"Kak Azriel,"
Azriel mengerang saat menoleh dan mendapati pemilik suara yang seenaknya masuk ke kamarnya. Sekilas dilihatnya cengiran lebar Aira, cucu tetangga sebelah rumahnya.
Tiga tahun sudah Azriel berusaha mati-matian mengabaikan kehadiran cewek itu. Sejak Azriel menyelamatkan Aira dari orang yang hampir menculiknya tiga tahun yang lalu, Aira memutuskan bahwa cowok itu pastilah jodoh yang ditakdirkan Tuhan untuknya.
Hamper setiap hari Aira datang ke rumahnya sepulang sekolah. Karena Azriel tinggal sendirian, Aira selalu membawakannya makan malam, atau memaksanya makan di rumah bersama neneknya. Kadang Aira datang hanya untuk memperhatikannya belajar atau bermain basket di halaman depan rumahnya. Cewek itu bahkan tak perduli meskipun Azriel memperlakukannya dengan dingin.
"Lagi ngapain, Kak?" dengan santai Aira melangkah masuk ke kamar Azriel.
"Belajar, besok ada ujian," jawab Azriel tanpa memandangnya.
"Ooh..." Aira mengangguk-angguk. "Makan dulu yuk, Kak. Aku udah siapin makan malem tuh di bawah,"
"Nanti aja,"
Aira menghela nafas dan berusaha bersabar. Tapi cowok ini perlu dipaksa makan. Biasanya kalau sedang ujian atau ada kuis, Azriel pasti lupa makan.

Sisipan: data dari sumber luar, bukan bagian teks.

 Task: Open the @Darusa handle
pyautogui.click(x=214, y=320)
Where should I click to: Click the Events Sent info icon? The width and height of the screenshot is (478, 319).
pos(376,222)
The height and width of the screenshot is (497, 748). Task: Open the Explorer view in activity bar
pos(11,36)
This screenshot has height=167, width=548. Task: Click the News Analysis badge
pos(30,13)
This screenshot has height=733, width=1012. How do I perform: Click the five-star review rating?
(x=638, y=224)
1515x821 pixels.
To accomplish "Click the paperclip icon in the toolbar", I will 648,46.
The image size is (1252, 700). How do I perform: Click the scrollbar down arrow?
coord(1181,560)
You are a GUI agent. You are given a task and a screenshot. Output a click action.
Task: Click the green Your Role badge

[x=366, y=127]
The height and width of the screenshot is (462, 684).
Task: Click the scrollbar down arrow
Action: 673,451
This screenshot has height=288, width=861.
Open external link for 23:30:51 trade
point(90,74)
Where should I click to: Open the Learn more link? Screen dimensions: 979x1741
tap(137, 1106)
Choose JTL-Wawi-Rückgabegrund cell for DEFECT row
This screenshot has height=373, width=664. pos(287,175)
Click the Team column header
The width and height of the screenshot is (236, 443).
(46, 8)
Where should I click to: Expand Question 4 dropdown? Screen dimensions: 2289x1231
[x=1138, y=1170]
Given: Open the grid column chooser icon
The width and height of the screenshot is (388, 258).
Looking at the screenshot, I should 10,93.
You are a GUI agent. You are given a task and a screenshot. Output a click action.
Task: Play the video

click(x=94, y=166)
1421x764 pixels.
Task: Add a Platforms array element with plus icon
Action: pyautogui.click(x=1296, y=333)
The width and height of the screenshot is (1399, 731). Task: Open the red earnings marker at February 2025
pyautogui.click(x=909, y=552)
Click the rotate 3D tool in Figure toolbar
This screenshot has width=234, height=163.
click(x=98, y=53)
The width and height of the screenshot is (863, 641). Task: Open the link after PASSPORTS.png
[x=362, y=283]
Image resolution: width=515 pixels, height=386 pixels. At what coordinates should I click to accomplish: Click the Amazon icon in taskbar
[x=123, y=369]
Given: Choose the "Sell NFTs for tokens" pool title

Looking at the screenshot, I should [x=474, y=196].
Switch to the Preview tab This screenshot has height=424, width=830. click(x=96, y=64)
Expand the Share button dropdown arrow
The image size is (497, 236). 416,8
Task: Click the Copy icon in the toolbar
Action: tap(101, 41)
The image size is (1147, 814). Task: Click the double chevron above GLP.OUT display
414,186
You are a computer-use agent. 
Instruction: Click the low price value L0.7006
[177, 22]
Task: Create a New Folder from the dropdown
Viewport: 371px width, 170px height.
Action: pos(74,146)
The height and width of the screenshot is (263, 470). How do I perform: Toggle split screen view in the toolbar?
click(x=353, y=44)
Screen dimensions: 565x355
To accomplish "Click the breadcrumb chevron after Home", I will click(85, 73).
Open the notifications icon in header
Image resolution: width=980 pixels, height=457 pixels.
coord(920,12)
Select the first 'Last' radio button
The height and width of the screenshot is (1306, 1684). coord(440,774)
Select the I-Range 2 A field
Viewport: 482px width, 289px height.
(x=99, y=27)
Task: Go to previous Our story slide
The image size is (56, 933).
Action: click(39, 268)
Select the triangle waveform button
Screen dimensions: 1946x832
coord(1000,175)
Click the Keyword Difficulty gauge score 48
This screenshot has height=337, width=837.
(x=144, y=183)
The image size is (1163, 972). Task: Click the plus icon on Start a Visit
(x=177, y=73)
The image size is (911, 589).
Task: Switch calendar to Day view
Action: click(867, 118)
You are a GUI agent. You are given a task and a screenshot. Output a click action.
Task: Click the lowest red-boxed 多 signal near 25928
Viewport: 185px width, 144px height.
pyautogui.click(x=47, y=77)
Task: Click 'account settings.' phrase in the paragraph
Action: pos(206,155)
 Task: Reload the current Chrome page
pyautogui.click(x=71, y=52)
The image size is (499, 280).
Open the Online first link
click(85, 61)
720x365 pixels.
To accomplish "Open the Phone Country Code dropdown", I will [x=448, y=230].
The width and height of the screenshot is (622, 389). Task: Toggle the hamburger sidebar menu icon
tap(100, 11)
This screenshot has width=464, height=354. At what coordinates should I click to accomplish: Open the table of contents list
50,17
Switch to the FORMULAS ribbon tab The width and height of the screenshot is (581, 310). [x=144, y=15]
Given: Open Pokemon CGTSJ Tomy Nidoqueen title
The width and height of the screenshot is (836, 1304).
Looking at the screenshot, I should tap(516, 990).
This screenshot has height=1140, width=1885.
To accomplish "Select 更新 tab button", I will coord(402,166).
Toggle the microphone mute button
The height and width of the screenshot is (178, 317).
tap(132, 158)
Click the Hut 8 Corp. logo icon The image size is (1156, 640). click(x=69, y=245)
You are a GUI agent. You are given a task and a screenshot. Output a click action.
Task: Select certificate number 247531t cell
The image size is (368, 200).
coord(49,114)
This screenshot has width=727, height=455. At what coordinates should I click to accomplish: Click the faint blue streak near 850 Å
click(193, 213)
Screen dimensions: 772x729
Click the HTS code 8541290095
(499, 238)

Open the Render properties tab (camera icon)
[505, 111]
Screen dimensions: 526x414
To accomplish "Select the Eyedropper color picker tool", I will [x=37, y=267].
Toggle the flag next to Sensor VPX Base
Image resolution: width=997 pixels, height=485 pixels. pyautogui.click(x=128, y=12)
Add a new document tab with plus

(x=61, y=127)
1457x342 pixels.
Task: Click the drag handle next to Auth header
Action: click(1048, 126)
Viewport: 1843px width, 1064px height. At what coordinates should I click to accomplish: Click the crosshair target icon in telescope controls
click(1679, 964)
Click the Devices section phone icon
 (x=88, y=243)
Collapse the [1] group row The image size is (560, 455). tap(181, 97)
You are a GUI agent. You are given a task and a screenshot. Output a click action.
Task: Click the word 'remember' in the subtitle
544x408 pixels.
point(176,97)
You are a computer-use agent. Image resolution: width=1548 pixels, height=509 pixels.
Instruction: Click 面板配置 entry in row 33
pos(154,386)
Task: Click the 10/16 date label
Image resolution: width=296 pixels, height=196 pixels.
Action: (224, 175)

"Tapi kan tadi terakhir makan siang jam dua belas. Sekarang udah jam delapan, udah delapan jam emang Kak Azriel nggak laper? Lagian kalo laper juga kan nggak bisa belajar, Kak..." cerocos Aira.
Sekali lagi Azriel mengerang. Sebelum Aira datang tadi, ia sama sekali tidak merasa lapar dan bisa meneruskan belajar. Namun Aira mengingatkannya sehingga perutnya langsung terasa keroncongan minta diisi hingga mengganggu konsentrasinya.
Cewek ini sampai tahu jam berapa ia makan siang di hari libur. Karena saat Azriel ada di rumah dan tidak ada kuliah, cewek ini hampir sepanjang hari berada di rumahnya dan menyiapkan makanannya.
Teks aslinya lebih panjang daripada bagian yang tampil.